Selain itu lembaga kemanusiaan internasional ini juga menjalankan proyek Madrasah Sehat bagi 50 madrasah di Banten dalam bentuk pembangunan 150 toilet, 50 tempat cuci tangan, promosi kesehatan dan penyediaan alat promosi kesehatan.
     
"Qatar Charity melalui perwakilannya Qatar Charity Indonesia akan memberikan perhatian besar pada Indonesia," kata Yusuf kepada ANTARA seusai meninjau kompleks pendidikan terpadu Al-Izzah.
       
Hingga akhir tahun 2012, QCI telah melaksanakan lebih 2.000 proyek di Indonesia dan 459 di antaranya dalam bentuk pembangunan masjid.
        
Program inti QCI lainnya adalah pemberdayaan ekonomi dengan mengembangkan 1.559 proyek di lima provinsi, pengembangan dan dukungan untuk keluarga dan anak dengan lebih 1.700 penerima manfaat, air bersih dan sanitasi dengan lebih 1.500 proyek serta tanggap bencana.
        
Direktur QCI Lahcen Azekour mengatakan pembangunan kompleks pendidikan ini terkait dengan tujuan QCI untuk berpartisipasi dalam upaya mencapai tujuan kedua dari Tujuan Pembangunan Milenium (MDGs) yaitu menjamin pada tahun 2015 semua anak, laki-laki maupun perempuan di mana pun berada dapat menyelesaikan pendidikan dasar.
        
Di Indonesia, Qatar Charity memulai partisipasinya dalam proses rekonstruksi dan rehabilitasi Aceh setelah tsunami melanda tahun 2005. Atas izin dari pemerintah, QCI resmi memiliki kantor di Jakarta sebagai pusat pengendali kegiatan-kegiatan setahun kemudian.
        
Hingga kini QCI bekerja di sembilan dari 33 provinsi di Indonesia, melalui cabang-cabangnya dan mitra-mitranya di Aceh, Sumatera Barat, Jawa Barat, Yogyakarta dan Nusa Tenggara Barat.  Kehadiran QCI di kawasan-kawasan ini lebih banyak didorong oleh bencana alam dan kebutuhan kemanausiaan. 
  
Selain di Indonesia, Qatar Charity (QC) sebagai lembaga swadaya masyarakat yang didirikan pada 1992 untuk pengembangan komunitas Qatar dan banyak komunitas yang membutuhkan, juga memiliki kantor perwakilan di 18 negara.

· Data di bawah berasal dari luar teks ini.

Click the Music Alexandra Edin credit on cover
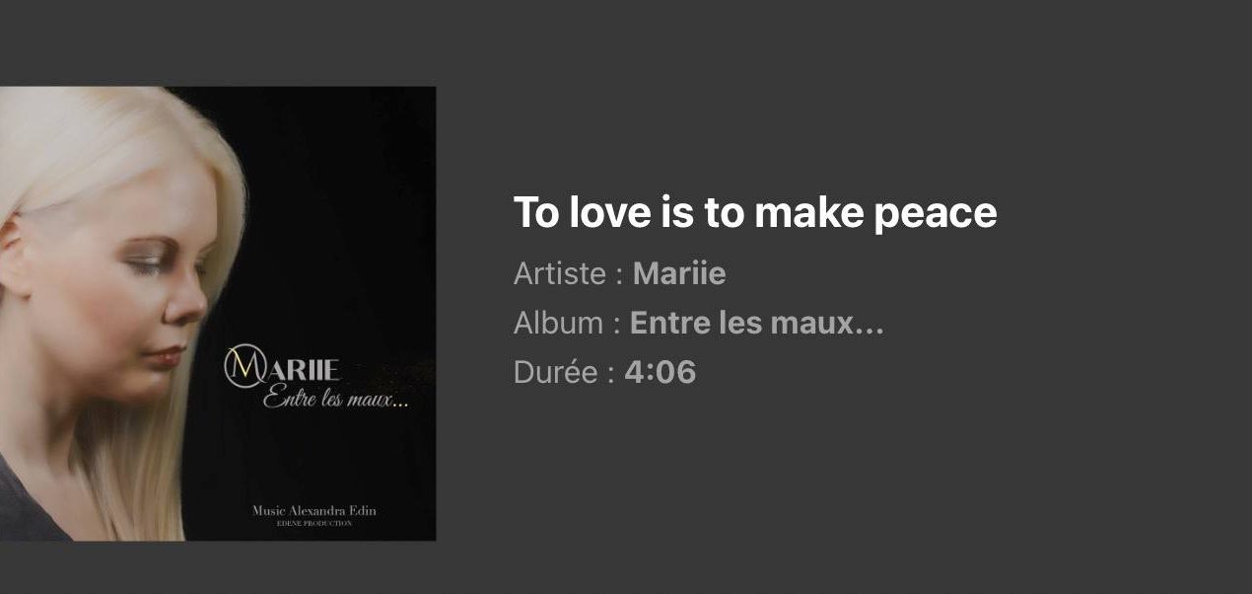1252x594 pixels. (314, 510)
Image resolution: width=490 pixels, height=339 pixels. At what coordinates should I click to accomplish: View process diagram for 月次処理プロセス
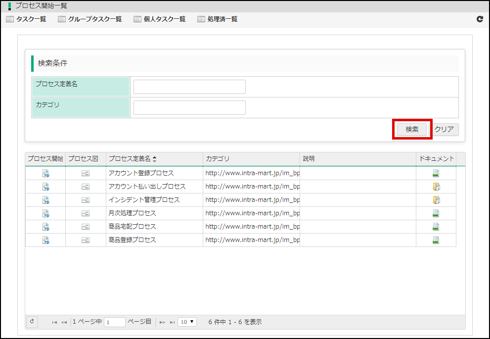pyautogui.click(x=86, y=213)
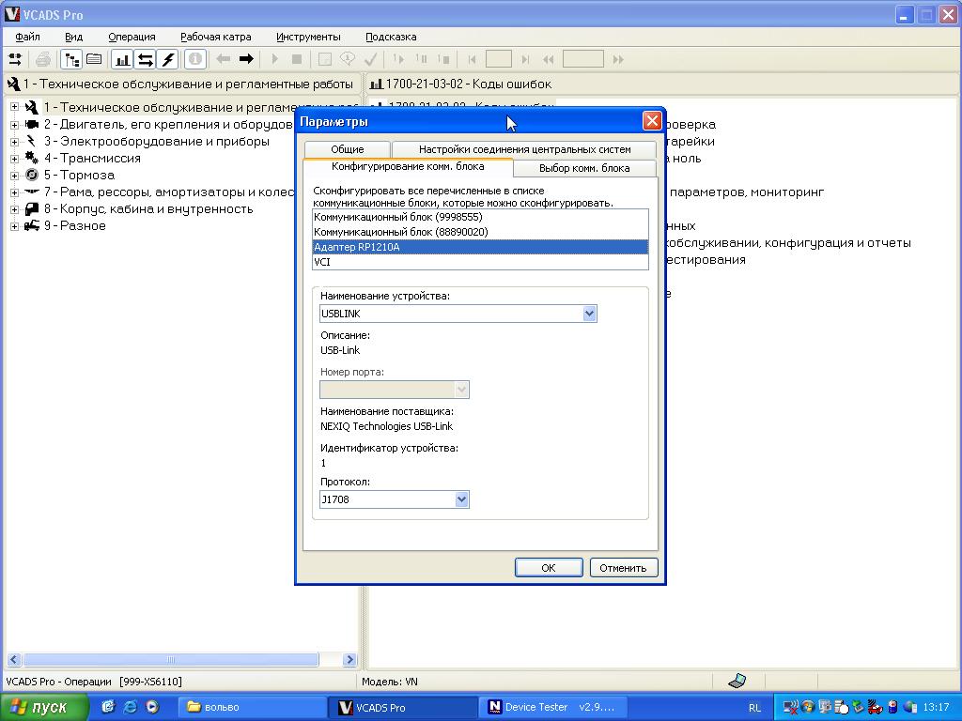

QC telah memiliki status konsultatif dengan badan PBB ECOSOC sejak 1997.
   
Qatar Negara Kaya
   
Qatar yang GDP-nya senilai 173 miliar dolar AS sesuai dengan laporan yang dikeluarkan Bank Dunia tahun 2011 adalah salah satu negara kaya di kawasan Teluk. Penghasilan utamanya berasal dari minyak dan LNG.
        
Dengan penduduk asli sebanyak 300.000 orang dan warga negara asing yang berjumlah lebih satu juta jiwa, QC berhasil menghimpun dana jutaan dolar yang kemudian disumbangkan untuk masyarakat yang membutuhkan di negara-negara lain.
        
Abdurrahman Syebubakar, yang memiliki hubungan kerja dengan QCI, berpendapat kehadiran QC di Indonesia sejak beberapa tahun lalu telah memberikan cukup banyak kontribusi dalam upaya meringankan beban kehidupan kelompok-kelompok masyarakat di beberapa daerah di Indonesia.
        
Menurut dia, bantuan dari QC akan membawa dampak besar dan jangka panjang ketika dikombinasikan dengan pendekatan pemberdayaan yang menekankan aspek ketahanan atau kemandirian individu dan kelembagaan kelompok-kelompok masyarakat.
        
"Pelibatan Pemerintah Daerah secara aktif juga akan memperkuat efektifitas dan menjamin kesinambungan program-program QC," kata Abdurrahman, pimpinan Indonesian Institute for Democracy Education (IDE).
        
Diharapkan ke depan, QC akan memperluas jangkauan program bantuannya di Indonesia sehingga akan lebih banyak lagi kelompok masyarakat kurang mampu yang akan memperolah manfaat untuk memperkuat ketahanan dan kemandirian sosial-ekonomi mereka.
        
Di antara mereka yang memperoleh manfaat dari QCI adalah Azmir, 31 tahun, dan Ainul Mardiah, 32 tahun. Pasangan suami-istri asal NAD ini penyandang cacat.  Azmir adalah tuna rungu sekaligus tuna wicara sementara istrinya memiliki dua lengan yang tak sempurna. Sejak menikah pada 2007 dan kini dikarunia dua anak, Azmir bekerja sebagai penjaga sekolah.
        
Sesuai bakat, kemampuan dan pengajuan dari Azmir, bantuan dari QCI digunakan untuk membangun usaha mebel. Kini Azmir telah mempekerjakan satu pemuda desa dan terus menerima pesanan mebel dalam bentuk pintu, kusen, lemari, dan meja.
        
Pada tahun lalu QCI menyerahkan secara langsung bantuan modal usaha kepada delapan keluarga tak mampu yang tersebar di Kabupaten Aceh Besar, NAD,. Bantuan modal usaha ini terdiri atas empat mesin jahit, tiga mesin border dan perlengkapan pendukungnya, satu induk sapi beserta anak sapi berumur setahun, satu unit motor roda tiga untuk angkutan barang.
        
"Bantuan ini bertujuan agar keluarga penerima manfaat dapat meningkatkan pendapatan dan kesejehteraan mereka," kata Azekour.(*)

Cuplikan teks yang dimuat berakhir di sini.